Supplied material ::
*** Block opens ***
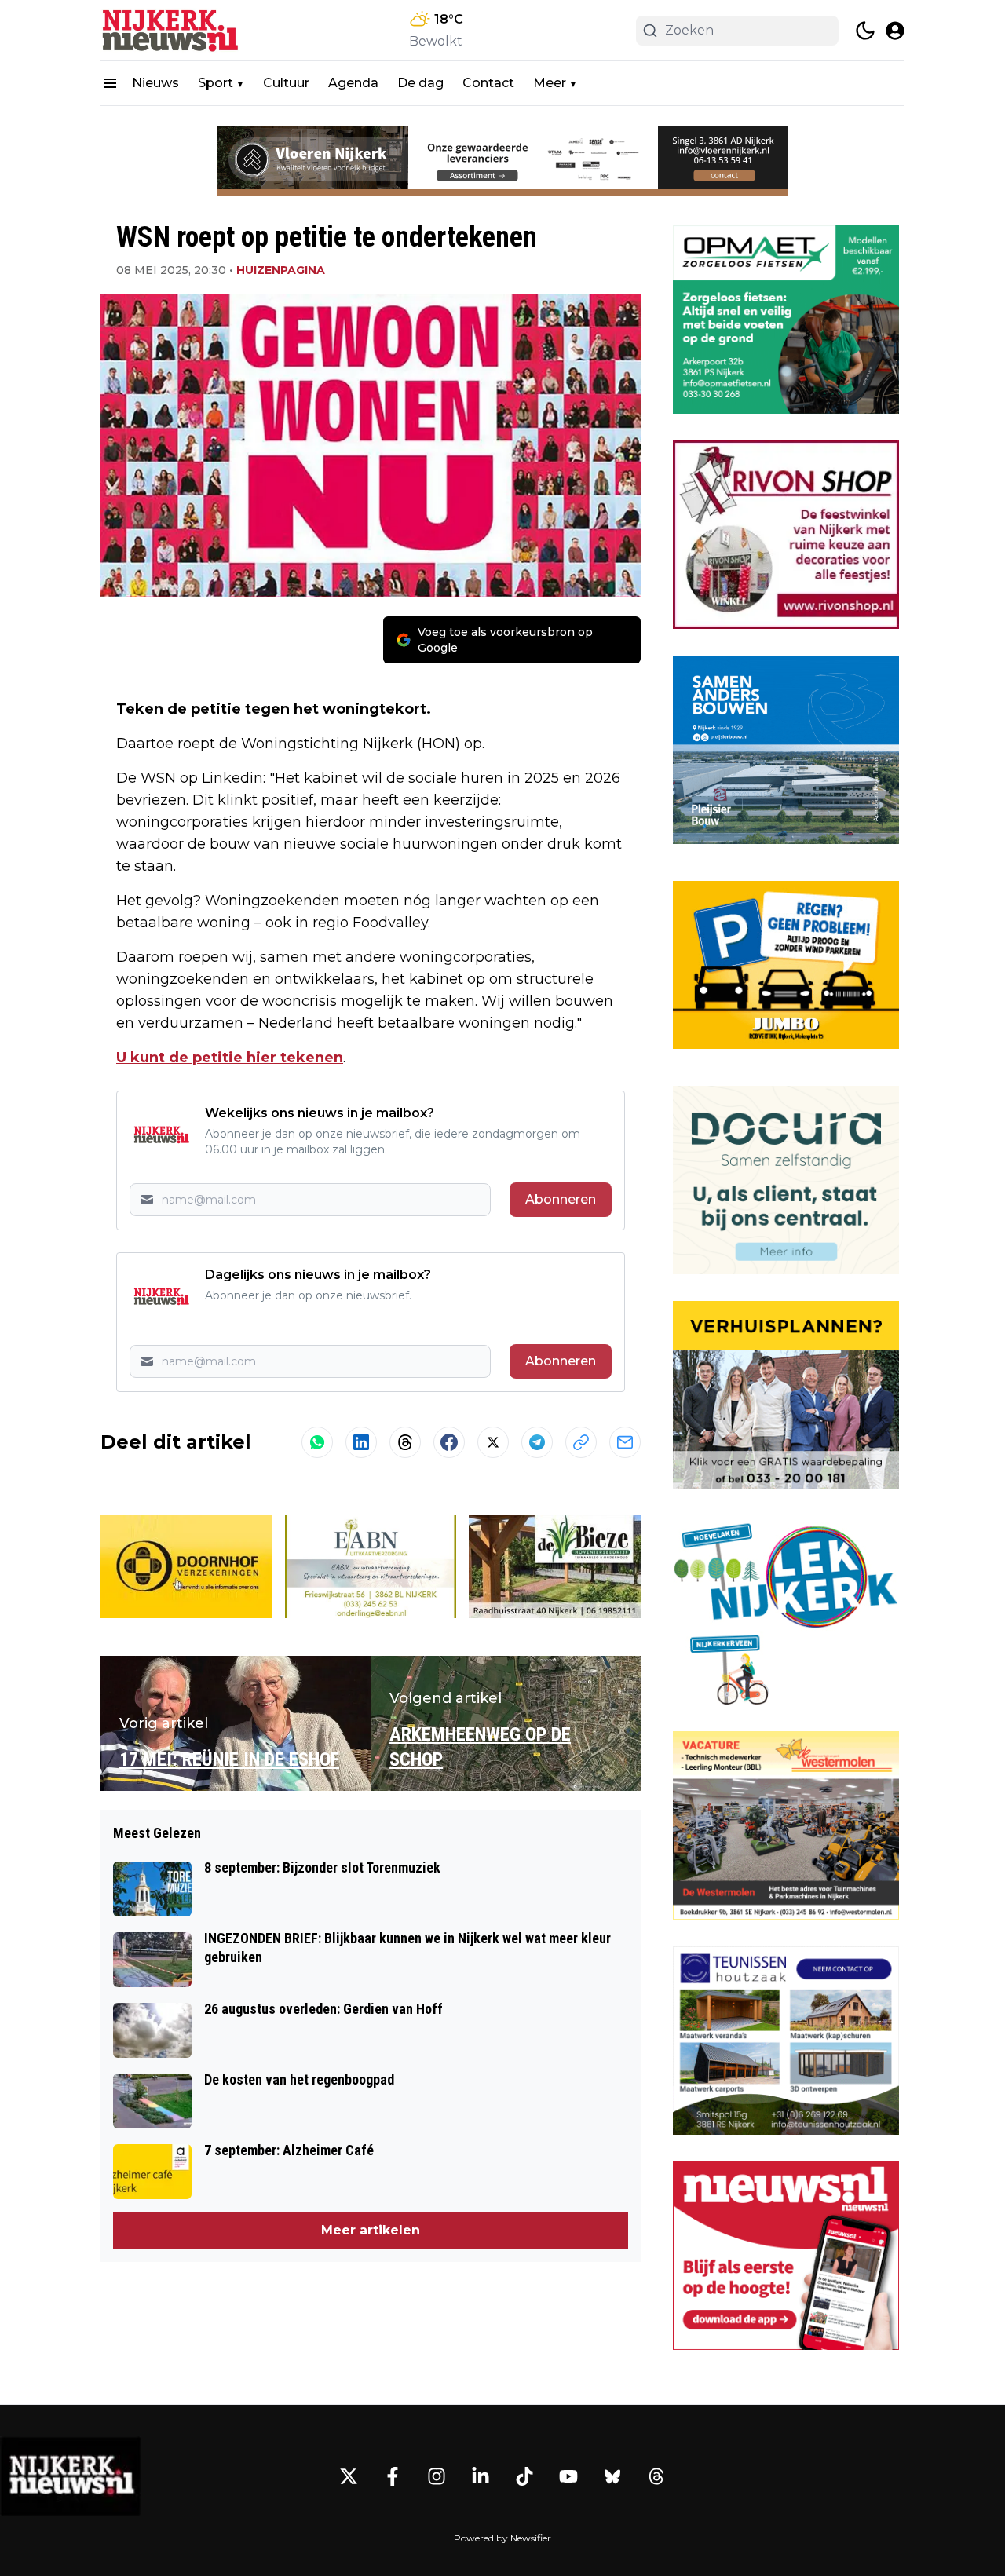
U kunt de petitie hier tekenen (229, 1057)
*** Block closes ***
*** Block opens ***
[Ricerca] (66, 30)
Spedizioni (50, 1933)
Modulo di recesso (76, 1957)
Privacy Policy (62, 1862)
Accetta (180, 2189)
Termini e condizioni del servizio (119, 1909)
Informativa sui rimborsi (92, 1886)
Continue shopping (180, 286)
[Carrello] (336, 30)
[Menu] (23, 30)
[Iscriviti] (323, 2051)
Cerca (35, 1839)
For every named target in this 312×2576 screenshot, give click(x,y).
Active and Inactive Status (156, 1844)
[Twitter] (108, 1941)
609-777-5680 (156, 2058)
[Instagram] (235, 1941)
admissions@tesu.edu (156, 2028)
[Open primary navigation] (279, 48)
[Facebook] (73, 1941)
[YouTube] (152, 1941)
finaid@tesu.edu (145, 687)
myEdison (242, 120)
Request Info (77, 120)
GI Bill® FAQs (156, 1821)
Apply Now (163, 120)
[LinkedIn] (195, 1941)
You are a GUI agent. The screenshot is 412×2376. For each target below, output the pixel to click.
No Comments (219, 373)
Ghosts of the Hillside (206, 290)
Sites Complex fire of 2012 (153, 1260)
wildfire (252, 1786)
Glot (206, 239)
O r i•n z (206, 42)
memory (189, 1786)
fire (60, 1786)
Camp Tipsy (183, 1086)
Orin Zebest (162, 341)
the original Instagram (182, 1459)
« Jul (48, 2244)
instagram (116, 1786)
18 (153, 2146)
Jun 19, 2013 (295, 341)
*** Block closes ***
*** Block opens ***
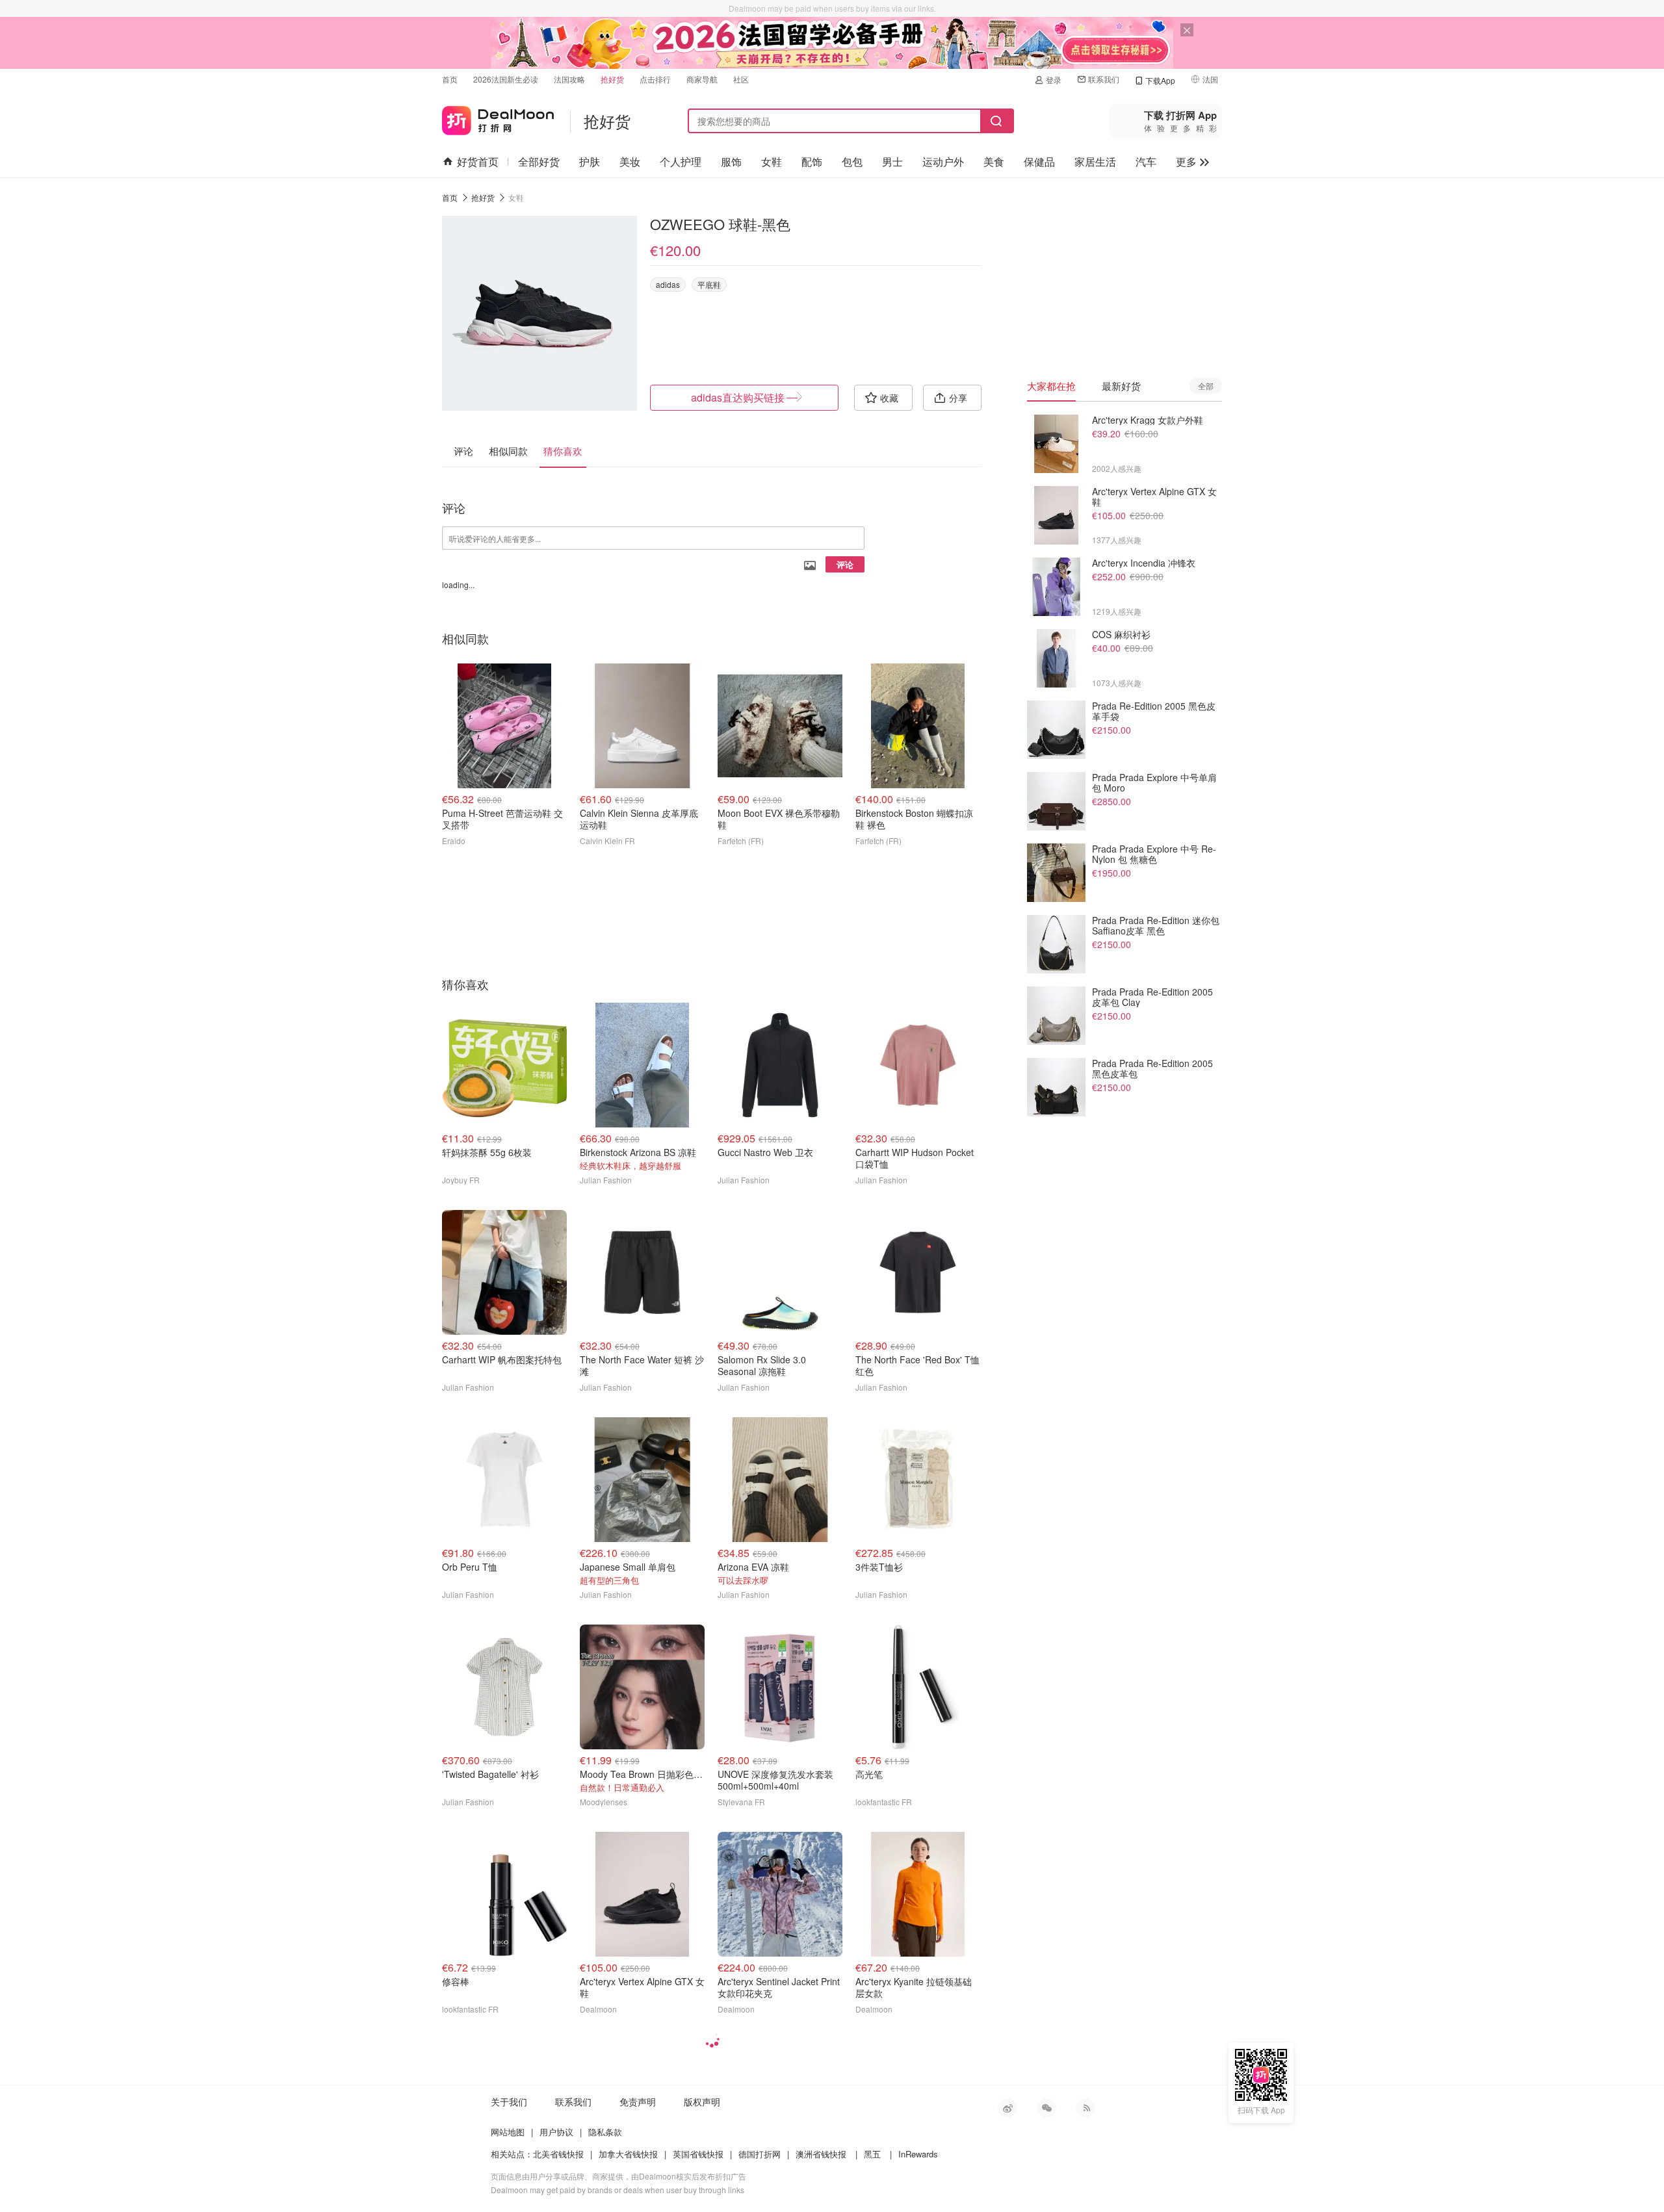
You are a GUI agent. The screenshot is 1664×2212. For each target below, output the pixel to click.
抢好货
*** Block closes ***
Task item ::
Reproduce, exactly as they stand in the data above, the lines from the one that holds "[Iscriviti] (323, 2051)" to the one that holds "[Open primary navigation] (279, 48)", inclusive.

Solved exercise ::
[Iscriviti] (323, 2051)
Cerca (35, 1839)
For every named target in this 312×2576 screenshot, give click(x,y).
Active and Inactive Status (156, 1844)
[Twitter] (108, 1941)
609-777-5680 (156, 2058)
[Instagram] (235, 1941)
admissions@tesu.edu (156, 2028)
[Open primary navigation] (279, 48)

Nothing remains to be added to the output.